---------- Exercise inputs

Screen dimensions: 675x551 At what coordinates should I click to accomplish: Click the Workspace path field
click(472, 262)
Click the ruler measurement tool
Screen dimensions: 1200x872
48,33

--------------------

#### [Activity]
Give back the whole listing. Match it exactly.

#### [Worked solution]
Screen dimensions: 675x551 At what coordinates should I click to accomplish: Click the Workspace path field
click(472, 262)
Click the ruler measurement tool
Screen dimensions: 1200x872
48,33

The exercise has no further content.